*WHAT NEEDS TO BE DONE:*
No picture should appear in the copy. Transcribe exactly, and only, the lines from the one with "Where should I" through the last line of the data below.

*THE RECORDS:*
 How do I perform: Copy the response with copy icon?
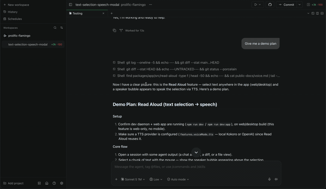pos(115,30)
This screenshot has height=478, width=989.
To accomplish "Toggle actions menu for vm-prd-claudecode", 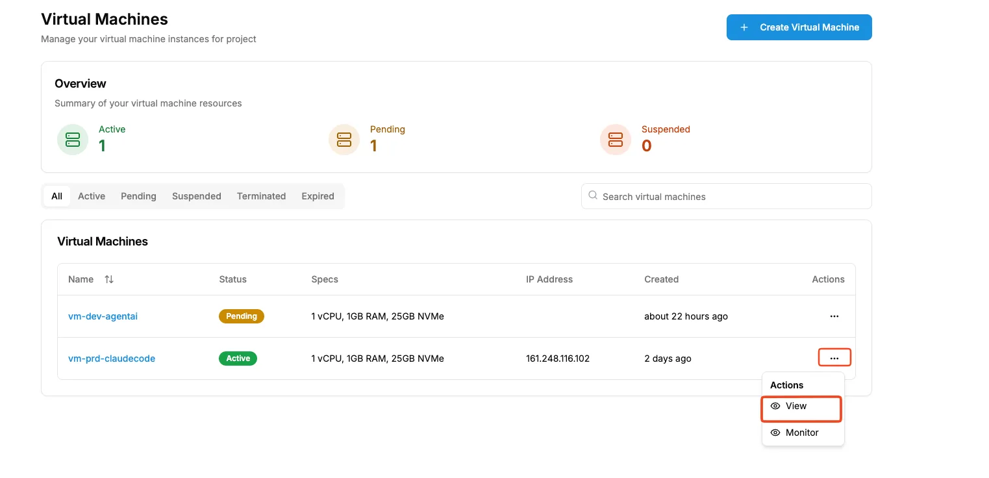I will pyautogui.click(x=834, y=358).
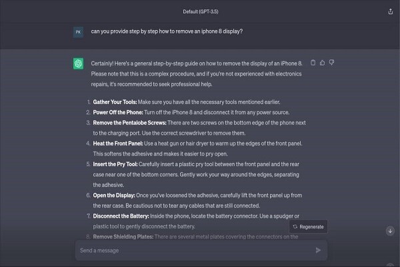The image size is (400, 267).
Task: Click the Power Off the Phone step
Action: click(191, 112)
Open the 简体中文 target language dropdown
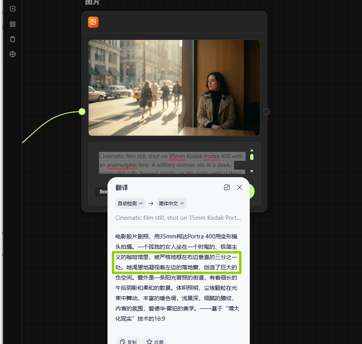Viewport: 362px width, 344px height. (x=171, y=203)
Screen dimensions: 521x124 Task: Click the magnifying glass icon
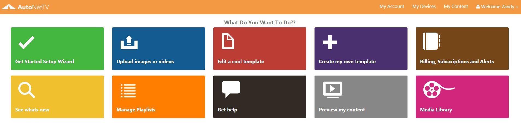pos(27,90)
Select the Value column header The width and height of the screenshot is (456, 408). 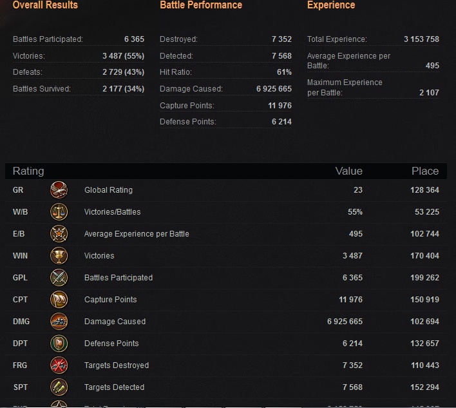point(348,171)
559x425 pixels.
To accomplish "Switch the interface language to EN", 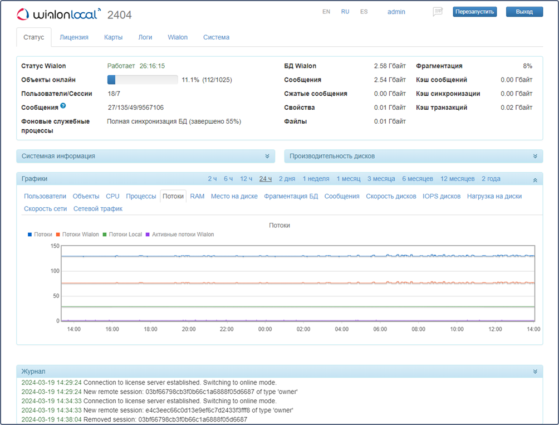I will (326, 12).
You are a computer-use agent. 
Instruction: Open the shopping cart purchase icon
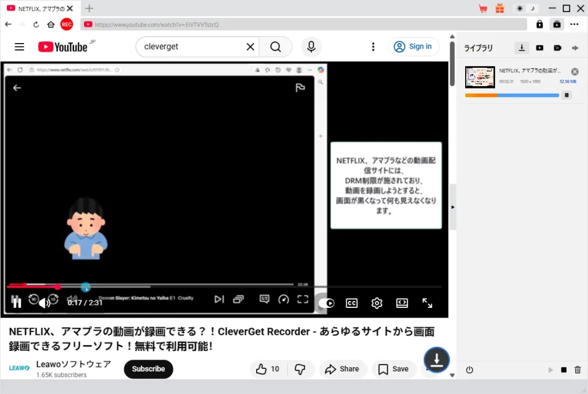[483, 9]
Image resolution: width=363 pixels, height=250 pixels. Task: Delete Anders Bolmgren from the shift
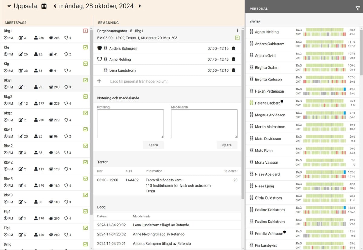(234, 48)
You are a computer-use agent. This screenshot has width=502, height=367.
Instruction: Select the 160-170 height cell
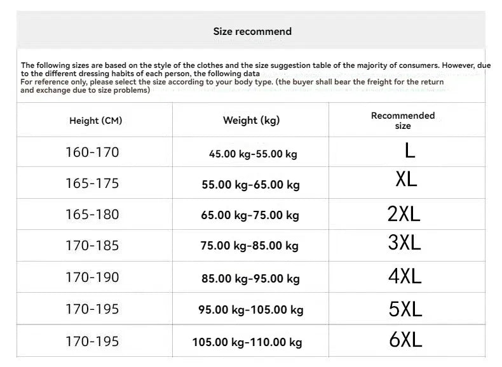92,152
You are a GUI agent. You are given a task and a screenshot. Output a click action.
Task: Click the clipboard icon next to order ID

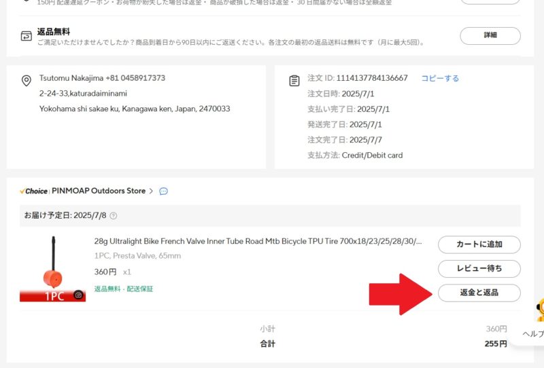(x=294, y=81)
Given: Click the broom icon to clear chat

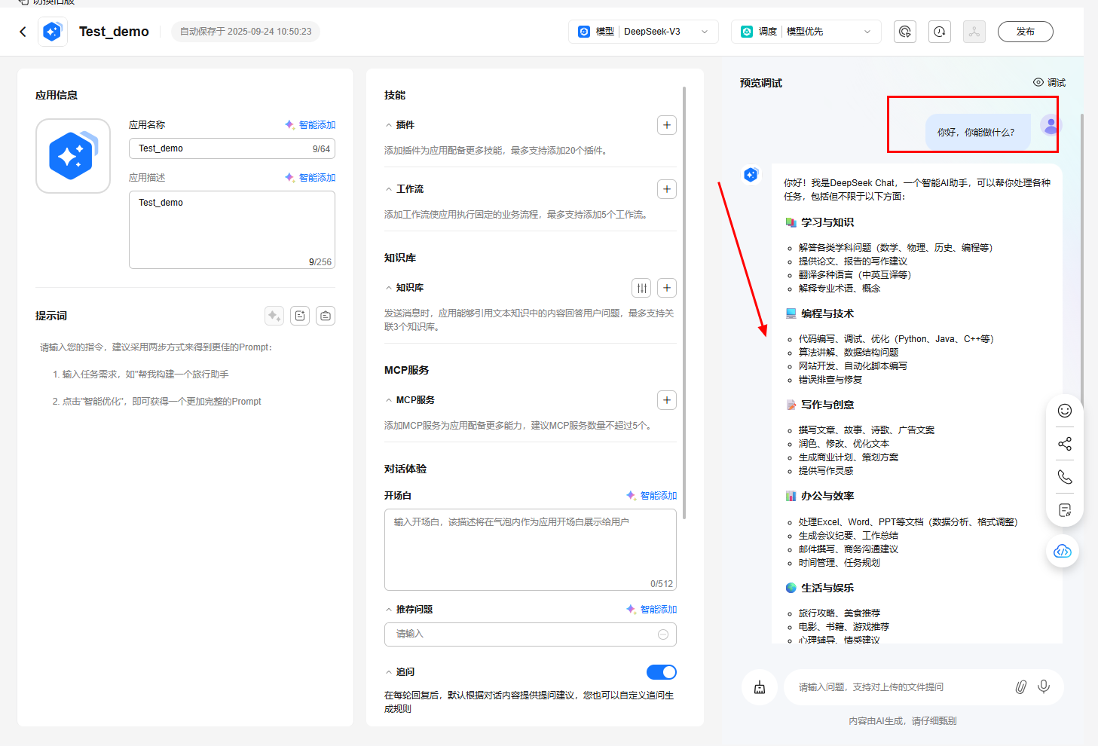Looking at the screenshot, I should 760,687.
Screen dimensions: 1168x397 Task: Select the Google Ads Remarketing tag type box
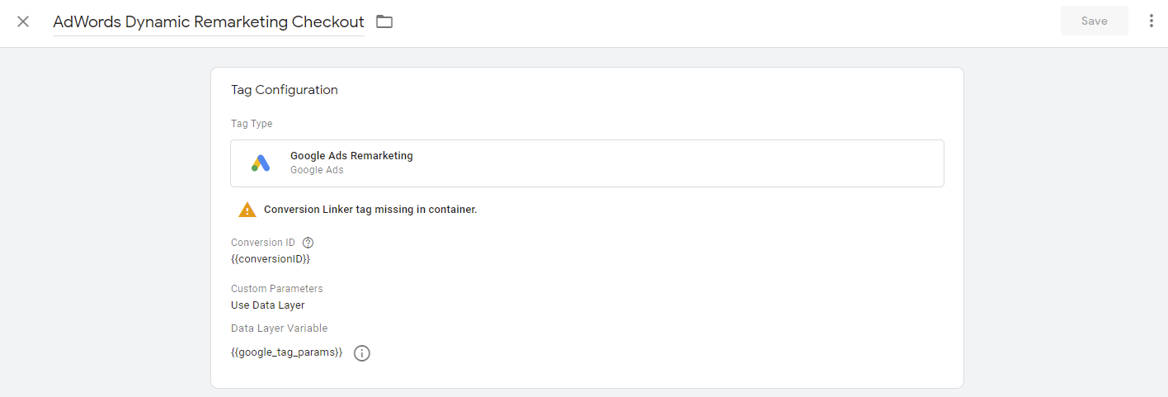point(586,163)
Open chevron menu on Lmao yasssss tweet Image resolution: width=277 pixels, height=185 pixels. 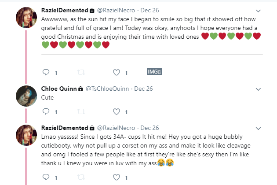point(258,128)
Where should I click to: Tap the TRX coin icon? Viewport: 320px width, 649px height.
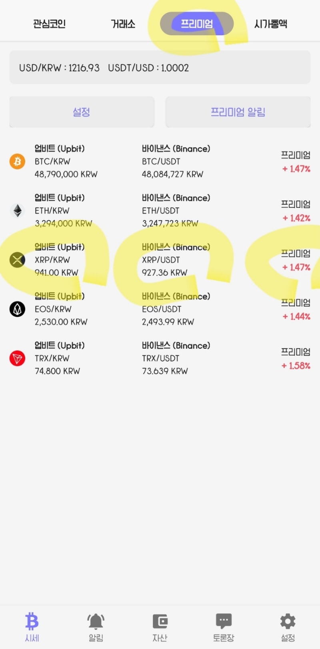(17, 358)
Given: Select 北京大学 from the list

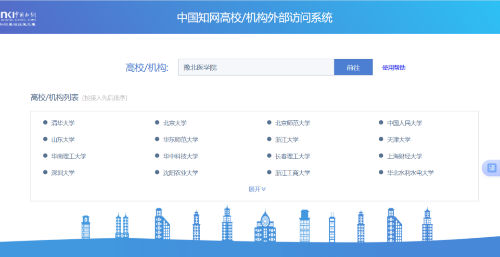Looking at the screenshot, I should (x=175, y=123).
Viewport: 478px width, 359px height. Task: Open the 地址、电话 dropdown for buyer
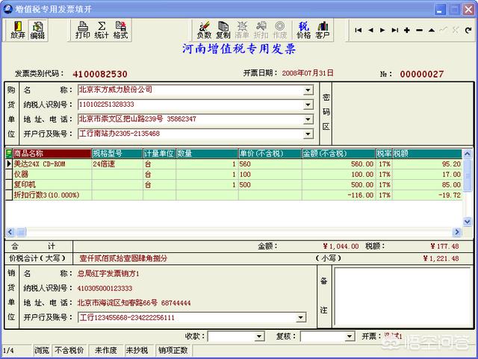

*RESPONSE AREA:*
Where should I click to: Tap the TRX coin icon? Viewport: 320px width, 649px height.
(17, 358)
Given: Select 北京大学 from the list

Looking at the screenshot, I should (x=175, y=123).
Viewport: 478px width, 359px height. Task: Open the 地址、电话 dropdown for buyer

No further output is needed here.